═════ Extracted entries ═════
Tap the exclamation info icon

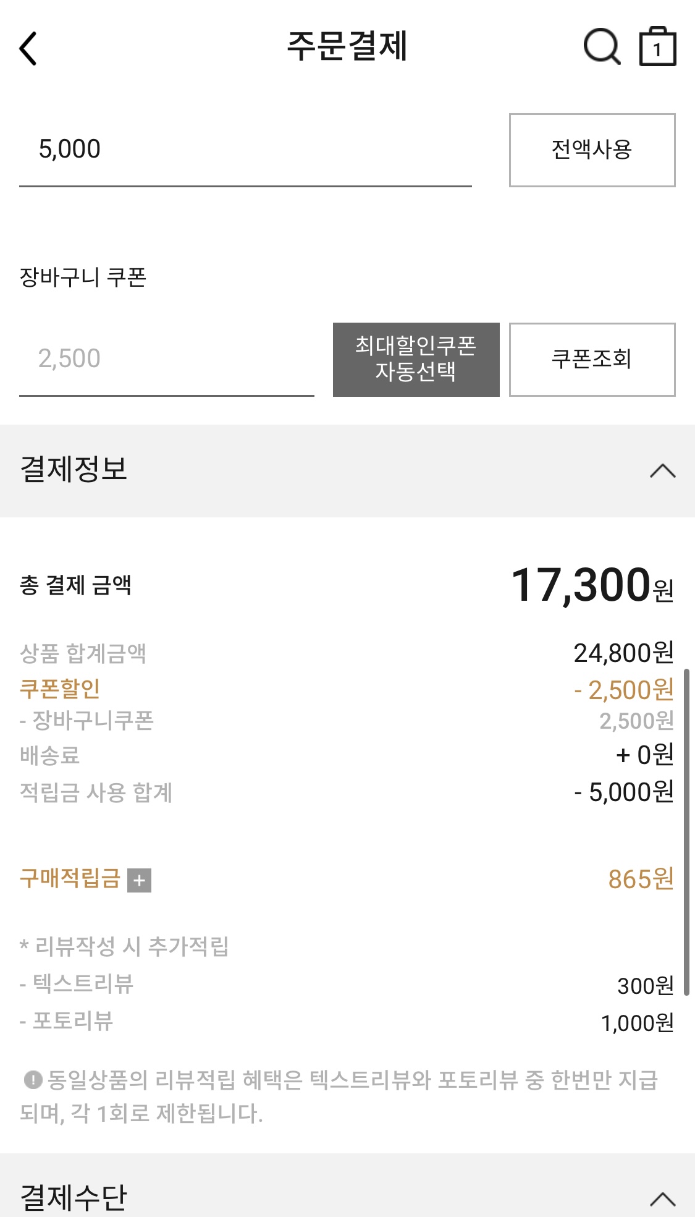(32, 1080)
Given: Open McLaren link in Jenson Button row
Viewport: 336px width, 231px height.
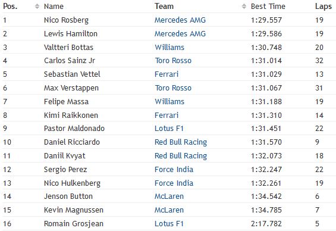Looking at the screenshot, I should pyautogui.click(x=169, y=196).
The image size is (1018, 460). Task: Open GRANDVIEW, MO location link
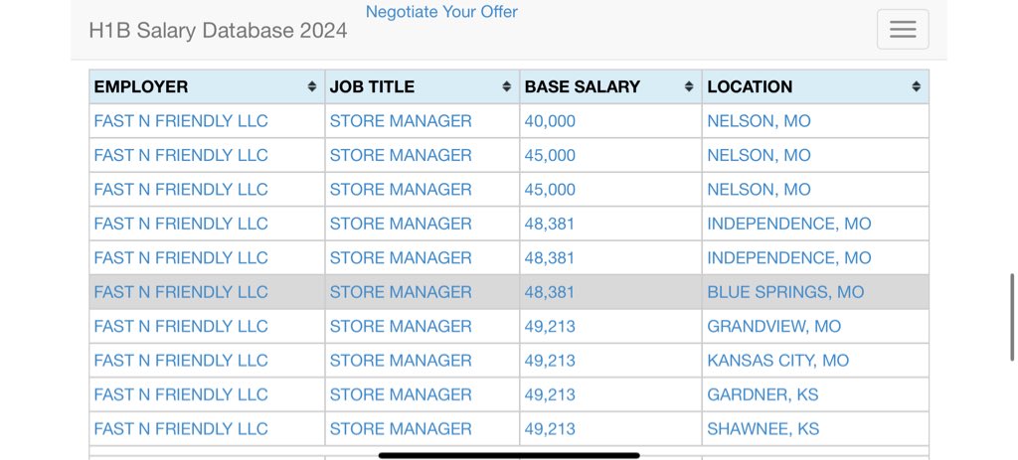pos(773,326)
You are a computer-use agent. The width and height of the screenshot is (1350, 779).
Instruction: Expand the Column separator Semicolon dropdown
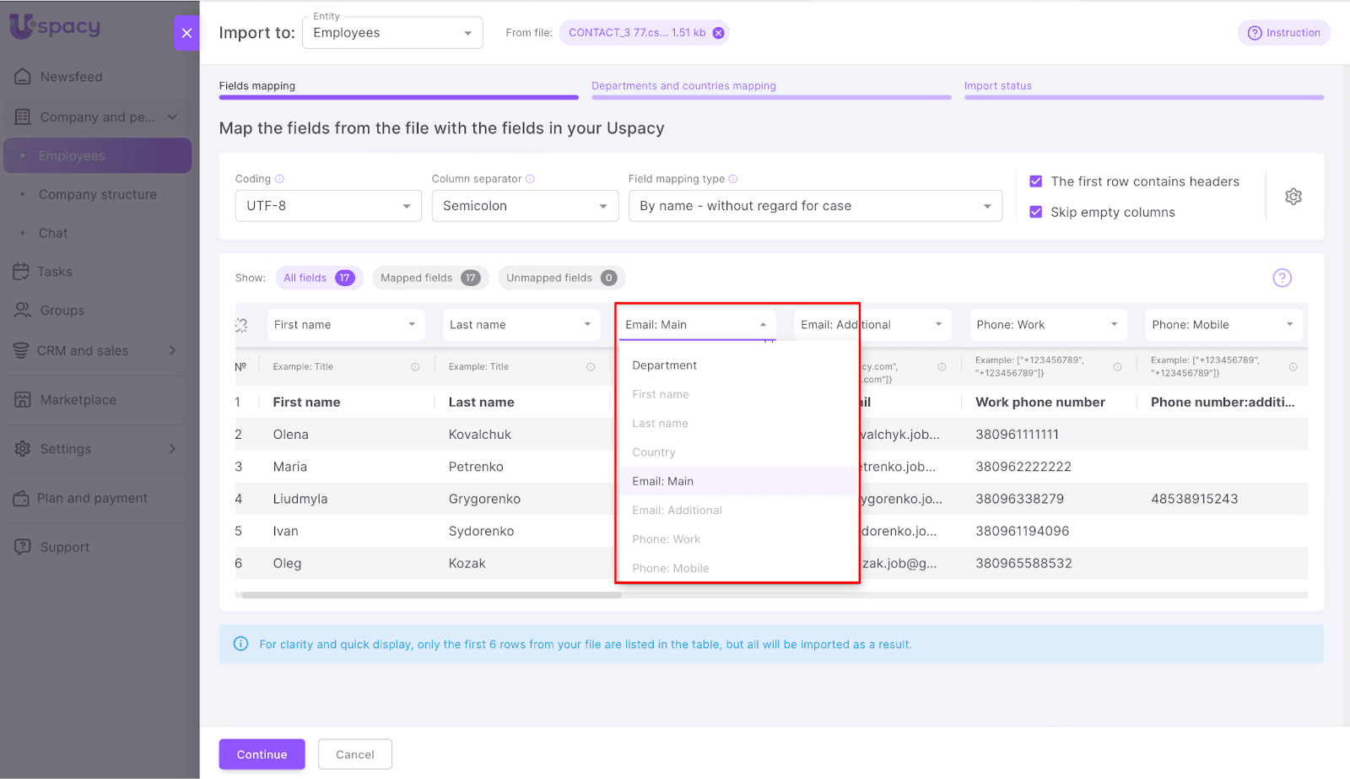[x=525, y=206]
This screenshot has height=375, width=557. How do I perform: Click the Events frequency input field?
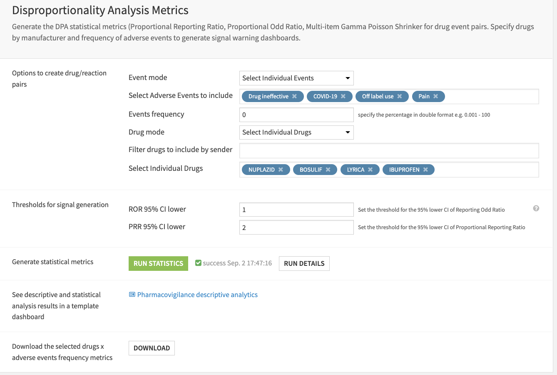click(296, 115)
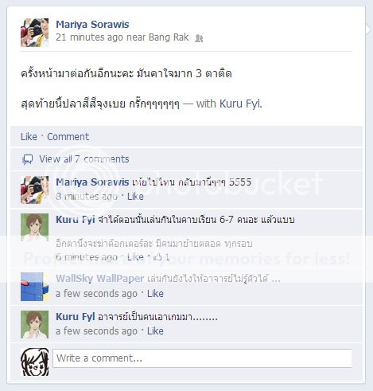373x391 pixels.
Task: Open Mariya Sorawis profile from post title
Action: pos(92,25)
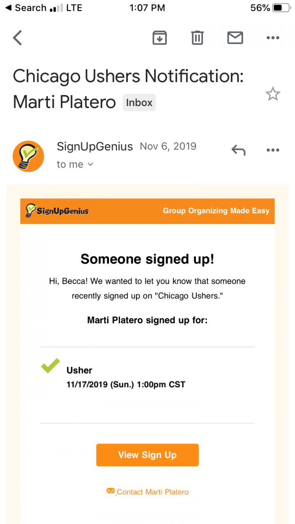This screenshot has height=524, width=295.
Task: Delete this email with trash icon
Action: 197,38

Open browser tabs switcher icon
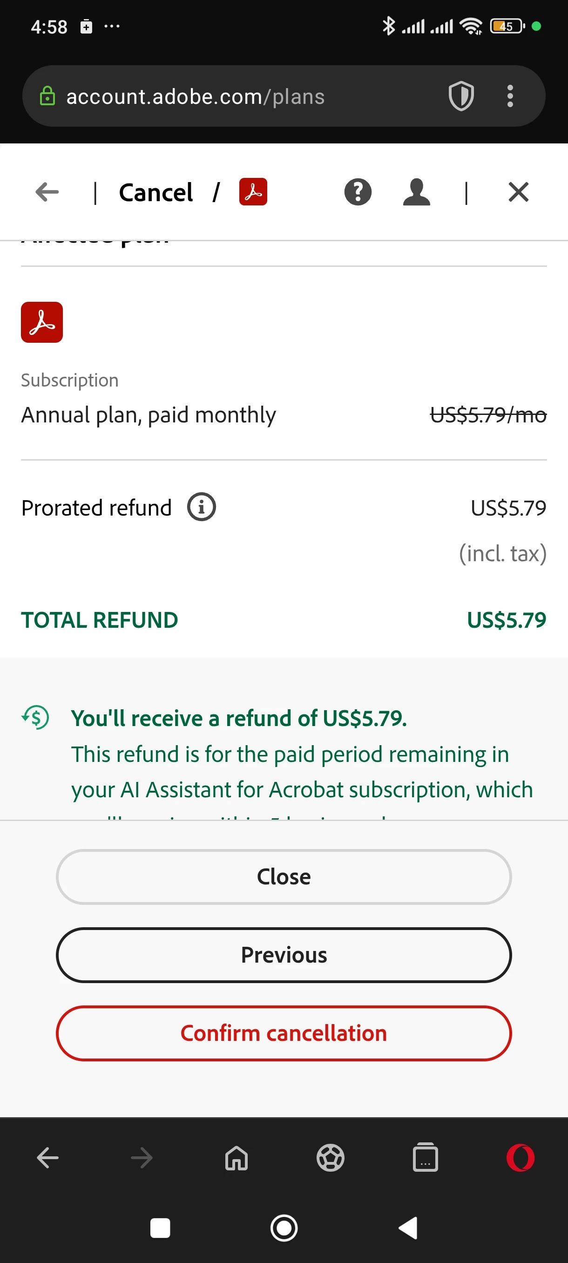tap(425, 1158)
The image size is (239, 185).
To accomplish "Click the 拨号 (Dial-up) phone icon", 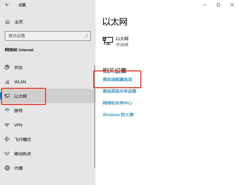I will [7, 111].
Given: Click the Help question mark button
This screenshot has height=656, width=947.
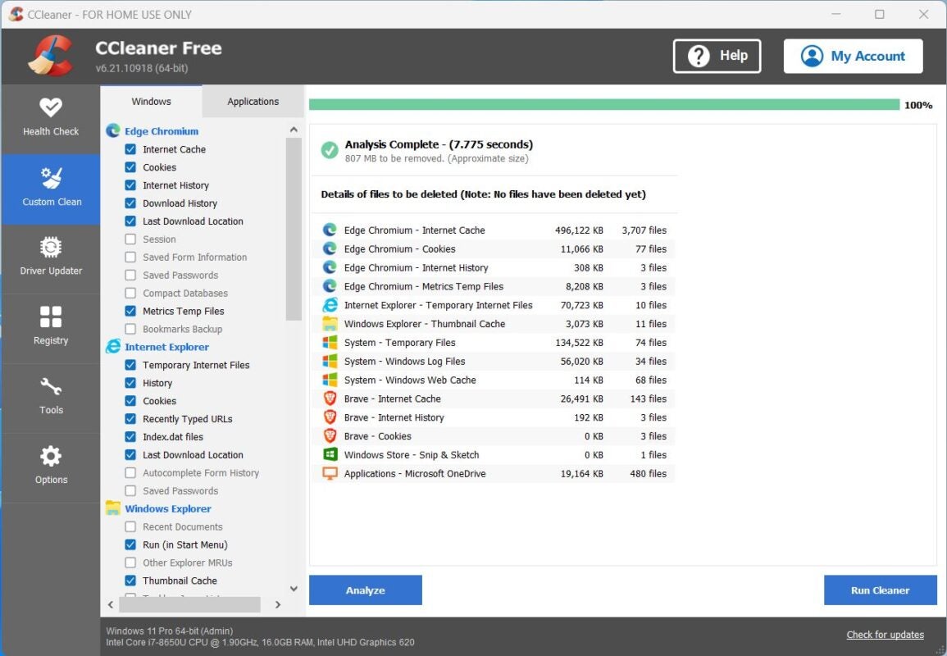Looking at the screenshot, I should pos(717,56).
═════
Problem description >> Reproduce every line in the data that has the word "Given" in it.

Result of the exercise >>
Given: Open McLaren link in Jenson Button row
Given: Click the Help question mark button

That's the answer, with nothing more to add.